▶ **ARBEITSAUFTRAG**
Zitieren Sie aus dem Forumsbeitrag zur Fußballtaktik wörtlich die Passage, die mit „Umschalten meint ja“ beginnt und mit „50% beendet haben.“ endet.

▶ **AUSGEWÄHLTER TEXT**
MattiBeuti hat geschrieben: ↑Mo 20. Jul 2020, 21:04
Dann musst Du mir das mal erklären, weil ich es genau andersrum verstehe. Meiner Meinung nach, würde der Spielstil von Favre viel besser zu einer Umschaltmannschaft passen. Rose hat in Salzburg einen dominanten Fußball spielen lassen, weil die Rahmenbedingungen es hergegeben und verlangt haben. Nun lässt er in Gladbach entsprechend zurückhaltender agieren, was meiner Meinung nach ebenfalls angemessen ist. Bei Favre kommt es mir (ein wenig) so vor, als wenn er seine Spielidee Stück für Stück an die Möglichkeiten des BVBs anpassen muss und sich bei diesem Prozess etwas schwer tut. Denn genau jene taktische Vorgehensweise, dass man die Spiele mit geringerer Intensität beginnt und sich dann im Laufe der Partie steigert, sehe ich aus mehreren Punkten kritisch. Und auch den ökonomischen Effekt würde ich umgekehrt interpretieren. In wie vielen Spielen hat diese niedrige Intensität denn ausgreicht? Und in wie vielen Spielen musste die Mannschaft dann am Ende des Spiels an ihre Grenzen gehen, damit sie noch ein entsprechendes Ergebnis erzielt? Für mich geht das ökonomisch überhaupt nicht auf. Die Bayern treten meistens von Beginn an dominant auf. Der Gegner ist beeindruckt und oftmals hat das Ergebnis im Laufe der Partie dann die richtige Tendenz. Im letzten Drittel des Spiels kann man dann ein paar Spieler auswechseln und die Intensität kann etwas heruntergefahren werden. So würde ich ein cleveres auf Ökonomie bedachtes System verstehen.
Umschalten meint ja die Momente unmittelbar nach den Ballbesitzwechseln, bevor beide Teams sich in ihre üblichen defensiv/offensiv Formationen sortieren konnten. "Umschalttrainer" würde ich Übungsleiter nennen, die dem alten Klopp-Motto "Gegenpressing ist der beste 10er" eher im wörtlichen Sinne folgen. Denen Spielkontrolle und Ballbesitz weniger wichtig sind, die Ballverluste auch als Chance sehen, weil sie ihre Teams genau für diese Umschaltmomente zusammenstellen und drillen. Auf die Spitze gebracht hat das mal der große Tedesco, als seine tapferen Schalker in seiner zweiten Saison in Leipzig jeden Ball einfach nach vorne geprügelt und das Spiel mit einer Passquote von knapp 50% beendet haben.

Gespeicherte Zeilen:

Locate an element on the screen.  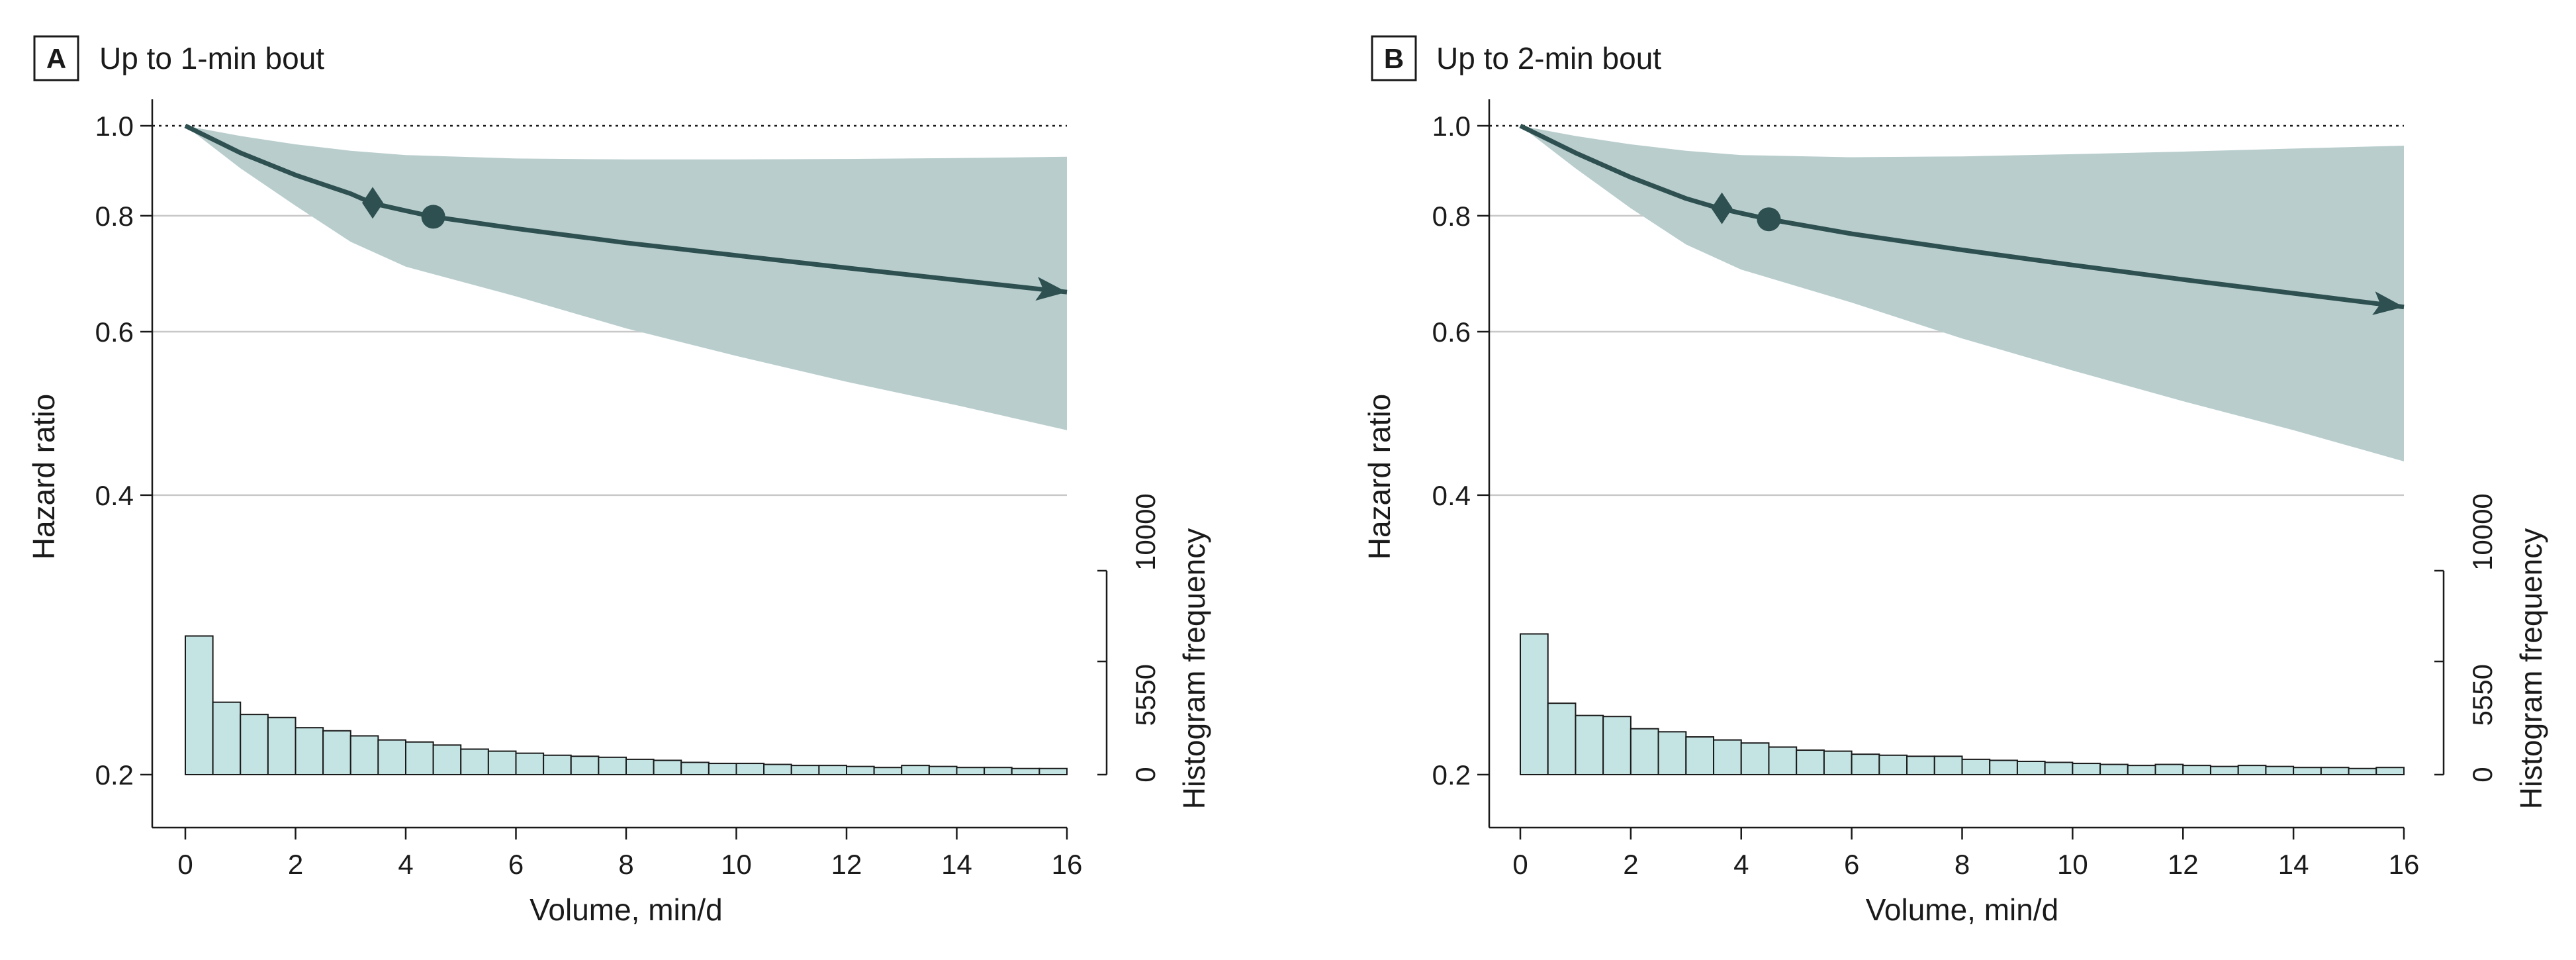
y-tick-label: 0.8 is located at coordinates (1452, 217).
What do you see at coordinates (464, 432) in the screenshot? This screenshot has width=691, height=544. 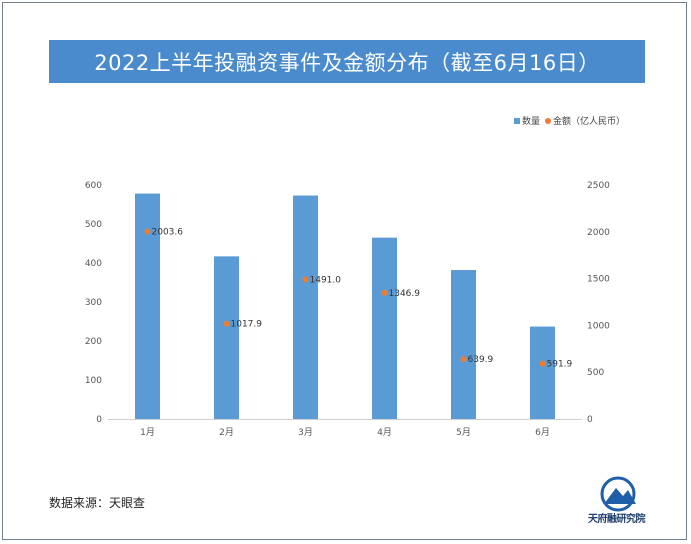 I see `x-tick-label: 5月` at bounding box center [464, 432].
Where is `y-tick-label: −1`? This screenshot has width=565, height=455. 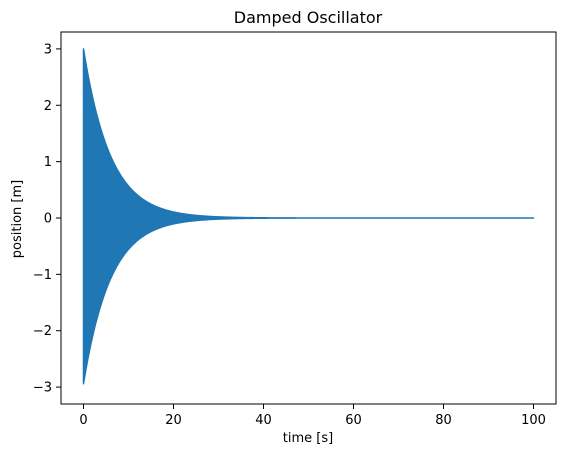
y-tick-label: −1 is located at coordinates (42, 276).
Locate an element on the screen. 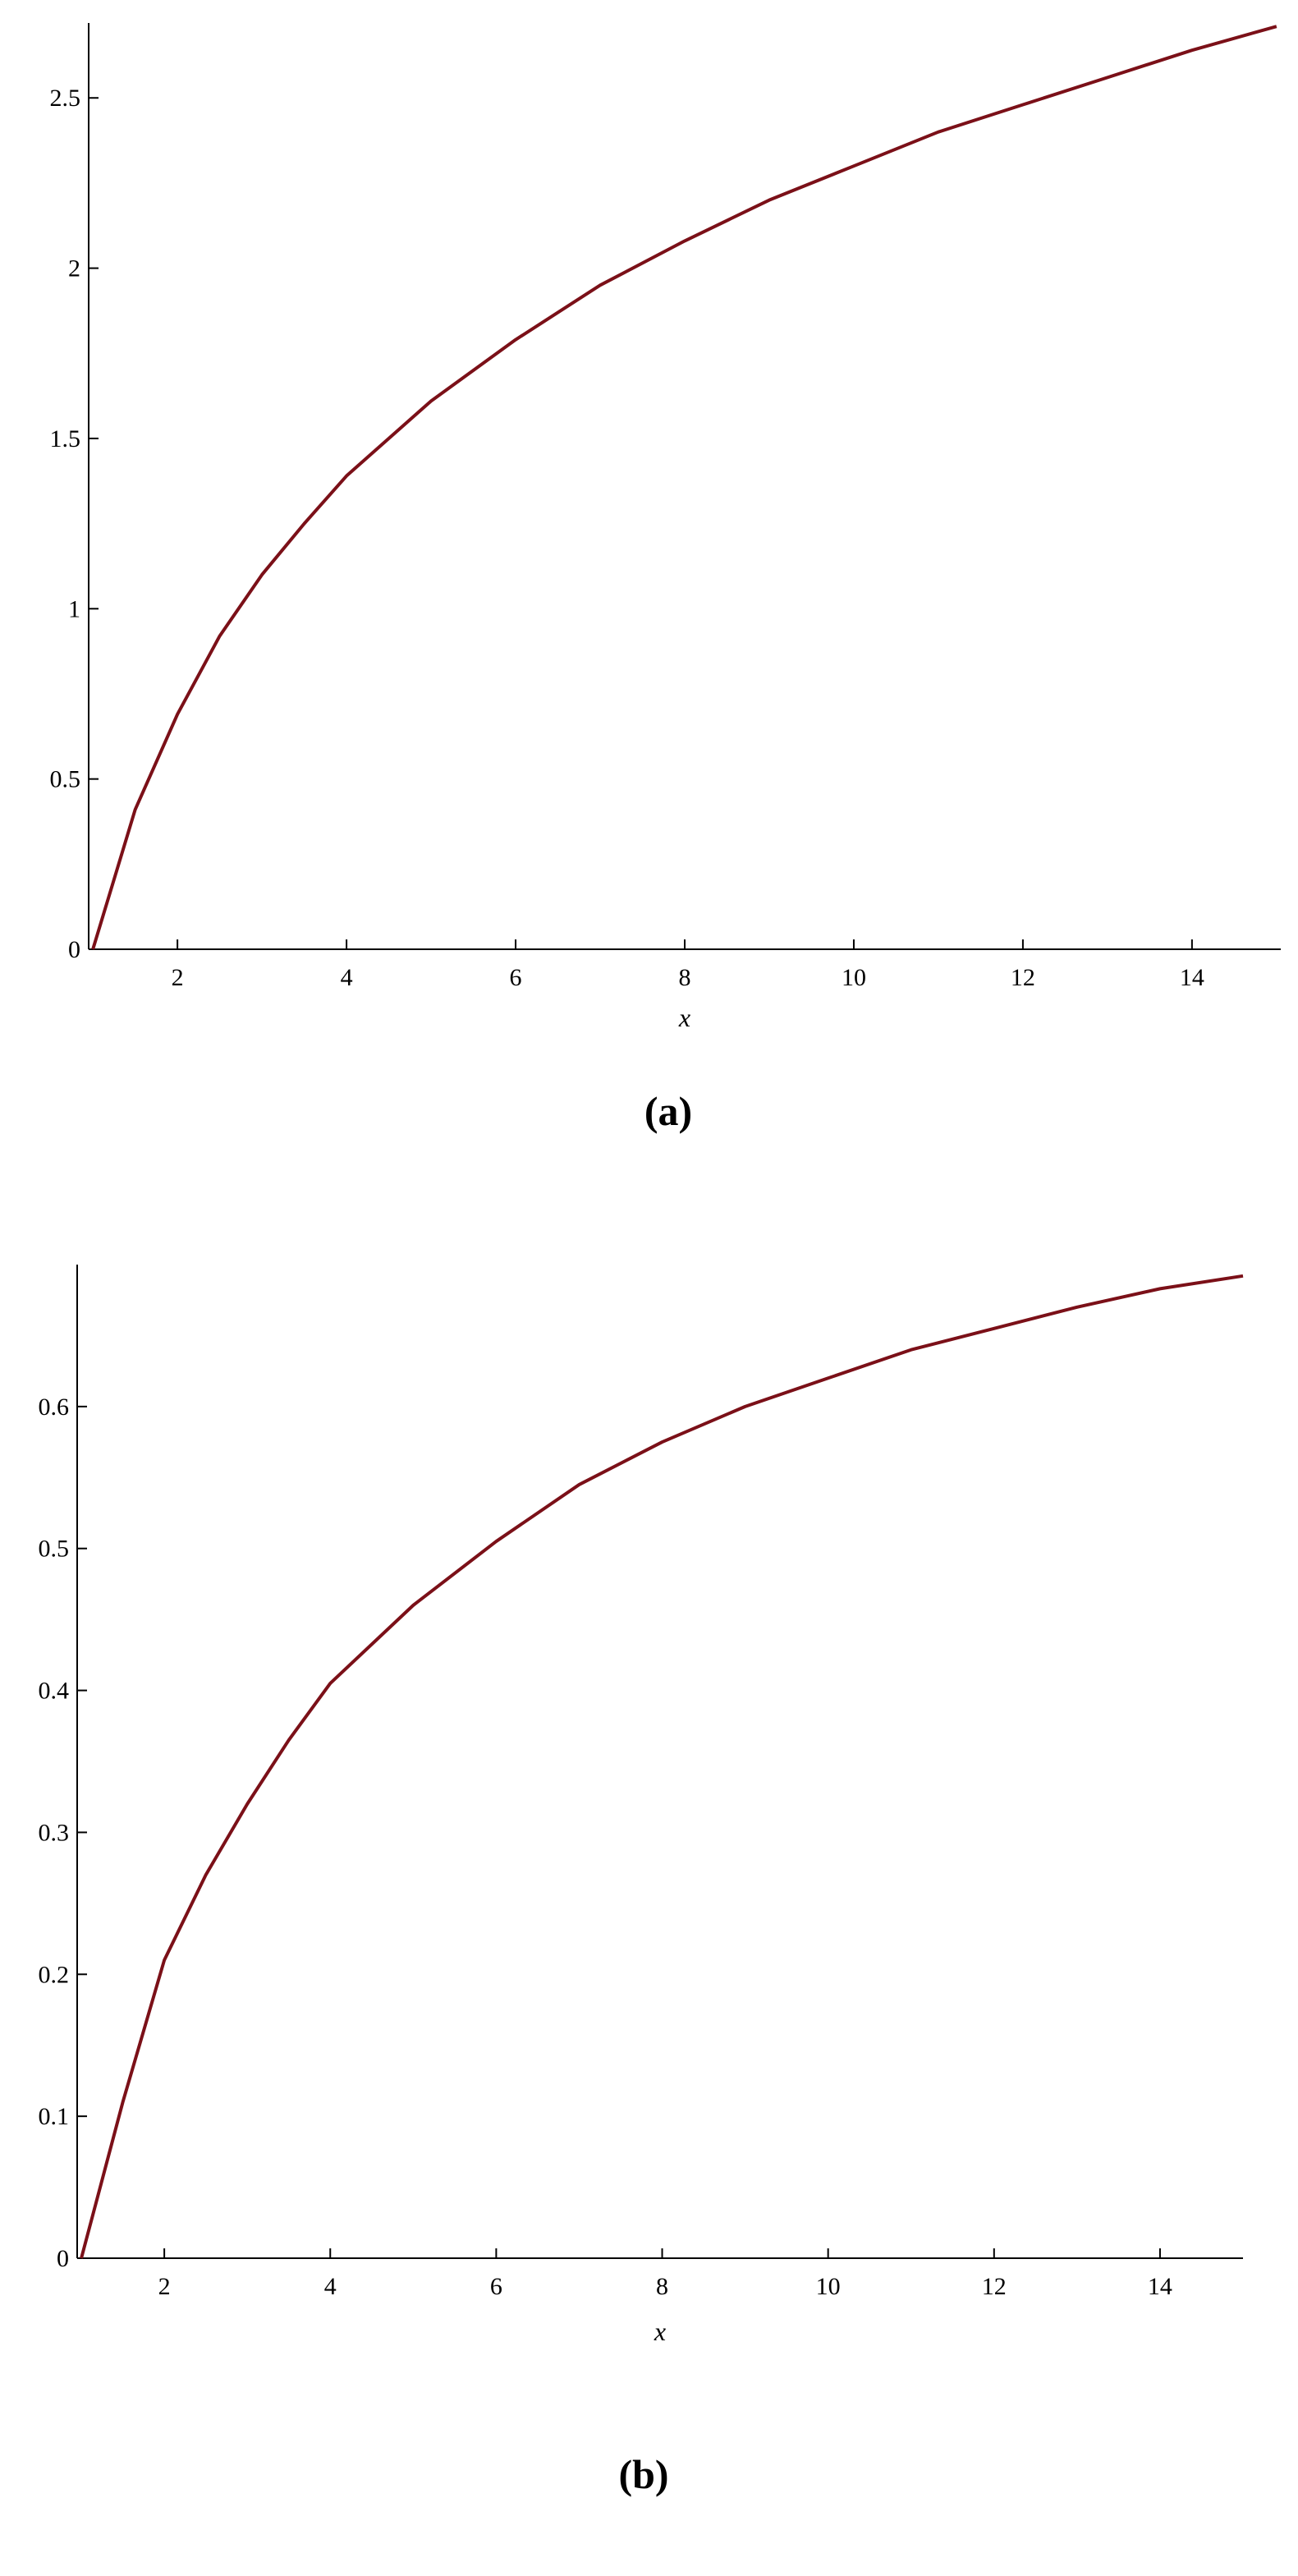  y-tick-label: 0.2 is located at coordinates (55, 1974).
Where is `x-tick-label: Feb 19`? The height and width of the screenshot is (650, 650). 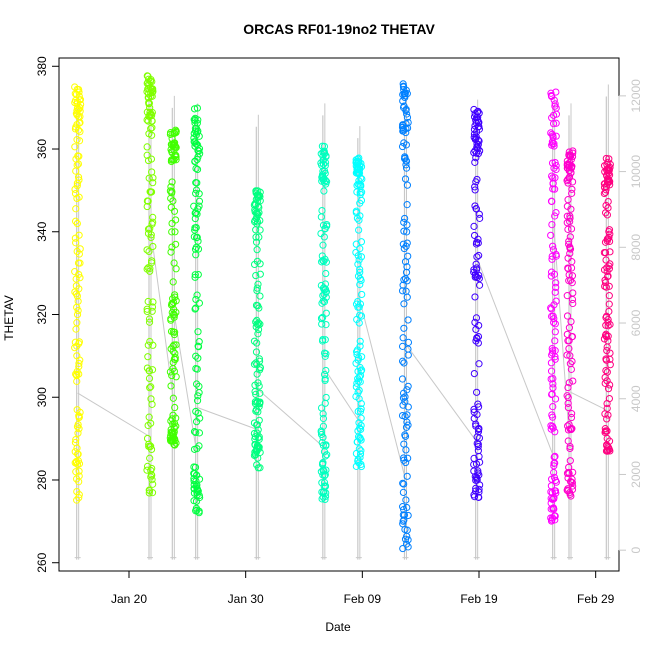
x-tick-label: Feb 19 is located at coordinates (479, 599).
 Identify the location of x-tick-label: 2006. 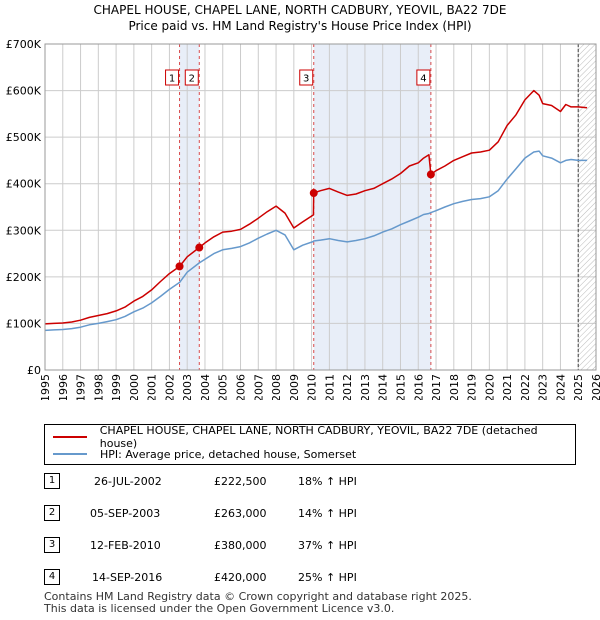
(242, 387).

▶ **SCHRIFTLICHE LÖSUNG**
Umschalten meint ja die Momente unmittelbar nach den Ballbesitzwechseln, bevor beide Teams sich in ihre üblichen defensiv/offensiv Formationen sortieren konnten. "Umschalttrainer" würde ich Übungsleiter nennen, die dem alten Klopp-Motto "Gegenpressing ist der beste 10er" eher im wörtlichen Sinne folgen. Denen Spielkontrolle und Ballbesitz weniger wichtig sind, die Ballverluste auch als Chance sehen, weil sie ihre Teams genau für diese Umschaltmomente zusammenstellen und drillen. Auf die Spitze gebracht hat das mal der große Tedesco, als seine tapferen Schalker in seiner zweiten Saison in Leipzig jeden Ball einfach nach vorne geprügelt und das Spiel mit einer Passquote von knapp 50% beendet haben.